In the Champions League, Steaua Bucharest (in the playoffs) and Borussia Monchengladbach (in the first game of the group stage) have been left equally bamboozled by City's movement, to an aggregate score of 10-0 over three matches.
However, for all the confidence flooding through the side, for all the sumptuous passing that has been showcased so far, another element has been added to the mix, which is of the utmost importance: energy.
Manuel Pellegrini's third and last season in charge highlighted a sluggish, quasi-reluctant style, as City seemed to drag themselves over the finishing line with Leicester's celebration a distant reminder of how far behind they had fallen. It was as unconvincing a system to watch as it must have been to play in. Players, who had previously been light of step and full of vigour, suddenly looked leaden-footed, disinterested and exhausted.

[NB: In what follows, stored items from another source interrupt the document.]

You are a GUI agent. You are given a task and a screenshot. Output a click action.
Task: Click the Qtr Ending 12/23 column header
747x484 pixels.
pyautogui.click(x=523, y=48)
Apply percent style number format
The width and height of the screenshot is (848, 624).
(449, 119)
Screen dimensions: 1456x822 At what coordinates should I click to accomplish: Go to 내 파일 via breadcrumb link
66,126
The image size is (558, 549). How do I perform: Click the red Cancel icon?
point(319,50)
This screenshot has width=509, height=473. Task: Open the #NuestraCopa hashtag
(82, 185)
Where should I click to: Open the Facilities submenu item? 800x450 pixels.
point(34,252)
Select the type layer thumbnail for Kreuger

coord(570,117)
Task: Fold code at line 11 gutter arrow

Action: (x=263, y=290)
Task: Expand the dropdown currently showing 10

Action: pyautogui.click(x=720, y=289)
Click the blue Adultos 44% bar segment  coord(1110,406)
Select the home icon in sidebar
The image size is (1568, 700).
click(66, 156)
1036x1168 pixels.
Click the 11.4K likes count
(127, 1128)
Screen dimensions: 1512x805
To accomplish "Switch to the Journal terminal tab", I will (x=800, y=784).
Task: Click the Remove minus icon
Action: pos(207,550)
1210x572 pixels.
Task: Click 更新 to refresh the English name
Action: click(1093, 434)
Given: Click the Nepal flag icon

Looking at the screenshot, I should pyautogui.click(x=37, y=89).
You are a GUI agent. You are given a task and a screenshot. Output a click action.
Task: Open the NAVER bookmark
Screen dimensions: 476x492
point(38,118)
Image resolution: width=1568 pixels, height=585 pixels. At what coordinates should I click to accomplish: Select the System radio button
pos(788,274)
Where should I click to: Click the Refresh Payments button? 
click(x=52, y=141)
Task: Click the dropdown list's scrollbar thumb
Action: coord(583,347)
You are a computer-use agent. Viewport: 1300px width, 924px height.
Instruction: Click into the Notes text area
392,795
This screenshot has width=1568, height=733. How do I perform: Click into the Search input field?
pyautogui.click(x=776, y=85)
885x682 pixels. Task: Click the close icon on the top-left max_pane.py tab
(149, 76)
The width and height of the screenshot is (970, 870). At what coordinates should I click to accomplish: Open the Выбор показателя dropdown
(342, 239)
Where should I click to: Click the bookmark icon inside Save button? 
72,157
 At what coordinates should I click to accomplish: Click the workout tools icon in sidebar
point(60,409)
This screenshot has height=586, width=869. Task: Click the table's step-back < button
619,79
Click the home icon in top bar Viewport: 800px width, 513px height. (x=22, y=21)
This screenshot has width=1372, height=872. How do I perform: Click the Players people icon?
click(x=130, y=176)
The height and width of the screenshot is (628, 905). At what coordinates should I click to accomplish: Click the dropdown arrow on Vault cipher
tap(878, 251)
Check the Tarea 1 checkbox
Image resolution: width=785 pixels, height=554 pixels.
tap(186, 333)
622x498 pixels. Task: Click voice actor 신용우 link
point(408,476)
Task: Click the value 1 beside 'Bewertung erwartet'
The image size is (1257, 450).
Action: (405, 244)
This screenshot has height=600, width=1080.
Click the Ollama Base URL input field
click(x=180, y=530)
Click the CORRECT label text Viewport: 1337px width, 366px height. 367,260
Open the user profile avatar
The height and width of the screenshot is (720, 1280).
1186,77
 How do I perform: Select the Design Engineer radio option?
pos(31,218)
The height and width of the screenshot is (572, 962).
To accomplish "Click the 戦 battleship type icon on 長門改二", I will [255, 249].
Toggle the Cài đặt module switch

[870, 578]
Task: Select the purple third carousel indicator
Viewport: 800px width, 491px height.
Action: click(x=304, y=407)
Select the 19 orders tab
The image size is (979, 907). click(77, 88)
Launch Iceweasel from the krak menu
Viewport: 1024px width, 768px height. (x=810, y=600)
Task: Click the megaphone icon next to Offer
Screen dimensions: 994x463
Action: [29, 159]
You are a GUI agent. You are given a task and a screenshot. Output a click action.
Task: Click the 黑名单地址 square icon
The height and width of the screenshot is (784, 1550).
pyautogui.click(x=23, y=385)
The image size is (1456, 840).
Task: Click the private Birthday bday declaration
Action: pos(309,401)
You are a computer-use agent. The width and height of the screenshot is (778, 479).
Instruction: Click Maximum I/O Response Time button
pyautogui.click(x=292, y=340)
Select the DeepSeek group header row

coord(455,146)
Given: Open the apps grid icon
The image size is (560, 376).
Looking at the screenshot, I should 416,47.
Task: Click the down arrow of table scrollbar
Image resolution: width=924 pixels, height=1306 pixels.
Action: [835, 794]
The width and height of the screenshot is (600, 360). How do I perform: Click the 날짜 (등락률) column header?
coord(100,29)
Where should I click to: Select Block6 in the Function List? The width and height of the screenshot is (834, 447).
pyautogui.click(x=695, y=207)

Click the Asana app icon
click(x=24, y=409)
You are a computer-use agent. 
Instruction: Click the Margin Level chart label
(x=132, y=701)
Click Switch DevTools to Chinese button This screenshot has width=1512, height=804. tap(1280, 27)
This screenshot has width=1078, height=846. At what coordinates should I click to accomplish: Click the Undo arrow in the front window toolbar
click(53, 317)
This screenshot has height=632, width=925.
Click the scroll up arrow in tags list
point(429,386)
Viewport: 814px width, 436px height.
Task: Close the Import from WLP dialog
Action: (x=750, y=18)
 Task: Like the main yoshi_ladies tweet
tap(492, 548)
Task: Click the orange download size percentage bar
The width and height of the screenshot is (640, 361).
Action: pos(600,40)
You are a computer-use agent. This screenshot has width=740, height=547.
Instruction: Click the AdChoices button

Perhaps this is all part of the footballer's mentality. City's chief operating officer Ferran Soriano has spoken of three-to-five year cycles for coaches, to avoid staleness creeping in.
If ever this approach was vindicated, it came in witnessing last season's distinctly stale offering at the close of the Pellegrini era. Even before Guardiola was announced in early February, the Chilean's time was clearly up. The players knew it. The manager knew it. His staff knew it. The supporters knew it. The result was a slow-moving descent towards the rough anti-climax of fourth place and a League Cup trophy as scant consolation.
As difficult as it is to imagine the same being allowed to happen under someone as rigorous as Guardiola, the first season in charge is without question the time for a new coach to strike. Players are motivated by new systems and new shape, even more so when it is delivered by one of the best coaches in the world and is seen rapidly to work wonders.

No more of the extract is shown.